For the second consecutive year, AGB released a survey detailing how public colleges responded to the economic recession. In the Public Institution and University System Financial Conditions Survey, schools revealed that more strategic measures have replaced last year’s blanket response of raising tuition, increasing enrollment, hiring freezes and cutting back services.
“Last year we saw more budget-balancing kinds of strategies: ‘Let’s raise tuition. Freeze travel. Let’s freeze new hires.’ Now they are getting more strategic,” says Novak. “So it’s more a longer-term strategic response because I think most institutions feel they are going to be in this for some time.”
Of the 120 schools surveyed in 50 states, about 48 percent had their operating budgets slashed. Forty-four percent reported increases in their operational budgets, mainly from tuition increases and federal stimulus money that made up for the revenue losses from states. Yet with the stimulus money running out this year, schools could start hitting a wall next year, particularly those schools that used stimulus dollars to plug immediate gaps instead of seeking more strategic uses.
While nearly all states had public colleges funding faults exacerbated by the economic downturn, New Jersey tops the list because of its lack of capacity.
According to data from NJASCU, New Jersey ranks last in providing space for undergraduate state students desiring to attend public colleges. NJASCU puts the number at 30,000 students lost annually at a cost of $6 billion to the state. In addition, tuition at state schools ranks second-highest in the nation.
Thinking Big
In April, Christie appointed a Task Force on Higher Education, headed by former Gov. Thomas Kean, to address some of the issues public colleges face. The group this month expects to release its recommendations, and advocates hope some of the matters affecting sustainability and regulatory issues will be addressed.
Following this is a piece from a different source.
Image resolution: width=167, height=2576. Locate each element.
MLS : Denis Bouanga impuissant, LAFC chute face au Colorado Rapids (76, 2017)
Education leaders, for their part, are not idly waiting for the recommendations and the economy. They are redefining themselves.
“We need big ideas,” said Dr. Lawrence Nespoli, president of the New Jersey Council of County Colleges, which represents the state’s 19 community colleges.
NJCCC has begun an initiative named “The Big Ideas” as a means of uniting education leaders and the public in redefining the role and image of community colleges.
“If you look to the private sector, you think of any number of sectors trying to reinvent themselves, re-engineer themselves, coming up with new business models, whether it’s newspapers, the auto industry, whatever. Community colleges need to find ways to reinvent themselves so that they can deliver postsecondary programs cost-effectively going forward,” says Nespoli.
Excited by a community college cover story in Time magazine, the White House’s Summit on Community Colleges and additional philanthropic help, Nespoli maintains a guarded optimism about the future of public colleges.
“There’s a real excitement, but it is a very sobering climate because, even if the recession ended tomorrow, there still would be little prospects for increased funding for higher education because there are other demands on state budgets that governors and state legislators are required to fund—let’s start and end with Medicaid,” Nespoli says.
“(Christie has) probably said in five or six speeches that higher education is his No. 1 priority and the place where he wants to invest state funding when the state and national economy recovers,” Nespoli says. “We find that encouraging but we’re not holding our breath that it will be next year or the year after that.”